▸ Task requirements
Every record must be repeated exactly, with no omission.

Stored records:
------------------------------------
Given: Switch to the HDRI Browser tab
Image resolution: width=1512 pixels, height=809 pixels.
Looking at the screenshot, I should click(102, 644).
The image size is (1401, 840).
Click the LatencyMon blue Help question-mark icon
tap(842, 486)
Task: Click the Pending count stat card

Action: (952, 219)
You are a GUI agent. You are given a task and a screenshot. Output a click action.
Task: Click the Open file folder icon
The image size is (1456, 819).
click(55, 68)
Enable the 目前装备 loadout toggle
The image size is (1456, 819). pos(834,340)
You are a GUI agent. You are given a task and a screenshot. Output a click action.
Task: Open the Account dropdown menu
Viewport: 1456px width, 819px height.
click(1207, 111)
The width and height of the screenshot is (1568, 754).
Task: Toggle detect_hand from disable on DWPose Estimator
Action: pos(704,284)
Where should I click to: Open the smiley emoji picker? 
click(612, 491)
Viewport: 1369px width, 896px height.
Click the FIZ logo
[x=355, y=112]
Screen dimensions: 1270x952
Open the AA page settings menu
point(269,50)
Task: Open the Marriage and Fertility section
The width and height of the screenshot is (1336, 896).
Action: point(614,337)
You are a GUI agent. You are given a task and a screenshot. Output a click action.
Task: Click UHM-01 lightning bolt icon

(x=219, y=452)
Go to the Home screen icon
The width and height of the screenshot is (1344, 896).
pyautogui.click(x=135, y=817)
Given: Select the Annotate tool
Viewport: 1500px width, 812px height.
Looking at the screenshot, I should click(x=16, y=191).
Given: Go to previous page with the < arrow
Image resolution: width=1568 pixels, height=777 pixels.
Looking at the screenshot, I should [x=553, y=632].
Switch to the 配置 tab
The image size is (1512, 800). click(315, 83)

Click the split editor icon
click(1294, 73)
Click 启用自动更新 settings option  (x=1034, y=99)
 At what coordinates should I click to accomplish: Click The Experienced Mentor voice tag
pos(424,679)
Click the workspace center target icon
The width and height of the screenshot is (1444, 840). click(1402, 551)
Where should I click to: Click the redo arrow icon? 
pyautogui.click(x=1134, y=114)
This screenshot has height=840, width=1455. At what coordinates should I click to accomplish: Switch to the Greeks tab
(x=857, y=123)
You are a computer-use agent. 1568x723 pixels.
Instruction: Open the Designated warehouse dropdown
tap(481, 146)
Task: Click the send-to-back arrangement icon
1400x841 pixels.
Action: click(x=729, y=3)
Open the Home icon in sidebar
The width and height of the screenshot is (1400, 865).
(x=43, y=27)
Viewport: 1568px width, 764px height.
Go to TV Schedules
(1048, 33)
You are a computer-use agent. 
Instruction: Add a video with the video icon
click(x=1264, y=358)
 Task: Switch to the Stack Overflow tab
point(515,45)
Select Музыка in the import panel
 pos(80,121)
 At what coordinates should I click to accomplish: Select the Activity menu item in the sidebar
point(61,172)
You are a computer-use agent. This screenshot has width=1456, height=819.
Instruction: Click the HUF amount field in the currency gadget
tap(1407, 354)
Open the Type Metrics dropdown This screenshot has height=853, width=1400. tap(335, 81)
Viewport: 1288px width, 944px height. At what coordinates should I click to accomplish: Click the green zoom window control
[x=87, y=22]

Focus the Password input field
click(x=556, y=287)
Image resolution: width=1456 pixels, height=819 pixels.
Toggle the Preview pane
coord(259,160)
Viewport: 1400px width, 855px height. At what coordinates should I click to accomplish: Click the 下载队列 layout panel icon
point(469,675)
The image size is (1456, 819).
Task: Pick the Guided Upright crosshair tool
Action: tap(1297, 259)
------------------------------------
▸ Written answer
Given: Switch to the HDRI Browser tab
Image resolution: width=1512 pixels, height=809 pixels.
Looking at the screenshot, I should click(102, 644).
The image size is (1401, 840).
Click the LatencyMon blue Help question-mark icon
tap(842, 486)
Task: Click the Pending count stat card

Action: (952, 219)
You are a GUI agent. You are given a task and a screenshot. Output a click action.
Task: Click the Open file folder icon
The image size is (1456, 819).
click(55, 68)
Enable the 目前装备 loadout toggle
The image size is (1456, 819). pos(834,340)
You are a GUI agent. You are given a task and a screenshot. Output a click action.
Task: Open the Account dropdown menu
Viewport: 1456px width, 819px height.
click(1207, 111)
The width and height of the screenshot is (1568, 754).
Task: Toggle detect_hand from disable on DWPose Estimator
Action: pos(704,284)
Where should I click to: Open the smiley emoji picker? 
click(612, 491)
Viewport: 1369px width, 896px height.
Click the FIZ logo
[x=355, y=112]
Screen dimensions: 1270x952
Open the AA page settings menu
point(269,50)
Task: Open the Marriage and Fertility section
The width and height of the screenshot is (1336, 896).
Action: point(614,337)
You are a GUI agent. You are given a task and a screenshot. Output a click action.
Task: Click UHM-01 lightning bolt icon

(x=219, y=452)
Go to the Home screen icon
The width and height of the screenshot is (1344, 896).
pyautogui.click(x=135, y=817)
Given: Select the Annotate tool
Viewport: 1500px width, 812px height.
Looking at the screenshot, I should click(x=16, y=191).
Given: Go to previous page with the < arrow
Image resolution: width=1568 pixels, height=777 pixels.
Looking at the screenshot, I should [x=553, y=632].
Switch to the 配置 tab
The image size is (1512, 800). click(315, 83)

Click the split editor icon
click(1294, 73)
Click 启用自动更新 settings option  (x=1034, y=99)
 At what coordinates should I click to accomplish: Click The Experienced Mentor voice tag
pos(424,679)
Click the workspace center target icon
The width and height of the screenshot is (1444, 840). click(1402, 551)
Where should I click to: Click the redo arrow icon? 
pyautogui.click(x=1134, y=114)
This screenshot has height=840, width=1455. At what coordinates should I click to accomplish: Switch to the Greeks tab
(x=857, y=123)
You are a computer-use agent. 1568x723 pixels.
Instruction: Open the Designated warehouse dropdown
tap(481, 146)
Task: Click the send-to-back arrangement icon
1400x841 pixels.
Action: click(x=729, y=3)
Open the Home icon in sidebar
The width and height of the screenshot is (1400, 865).
(x=43, y=27)
Viewport: 1568px width, 764px height.
Go to TV Schedules
(1048, 33)
You are a computer-use agent. 
Instruction: Add a video with the video icon
click(x=1264, y=358)
 Task: Switch to the Stack Overflow tab
point(515,45)
Select Музыка in the import panel
 pos(80,121)
 At what coordinates should I click to accomplish: Select the Activity menu item in the sidebar
point(61,172)
You are a computer-use agent. This screenshot has width=1456, height=819.
Instruction: Click the HUF amount field in the currency gadget
tap(1407, 354)
Open the Type Metrics dropdown This screenshot has height=853, width=1400. tap(335, 81)
Viewport: 1288px width, 944px height. At what coordinates should I click to accomplish: Click the green zoom window control
[x=87, y=22]

Focus the Password input field
click(x=556, y=287)
Image resolution: width=1456 pixels, height=819 pixels.
Toggle the Preview pane
coord(259,160)
Viewport: 1400px width, 855px height. At what coordinates should I click to accomplish: Click the 下载队列 layout panel icon
point(469,675)
The image size is (1456, 819).
Task: Pick the Guided Upright crosshair tool
Action: tap(1297, 259)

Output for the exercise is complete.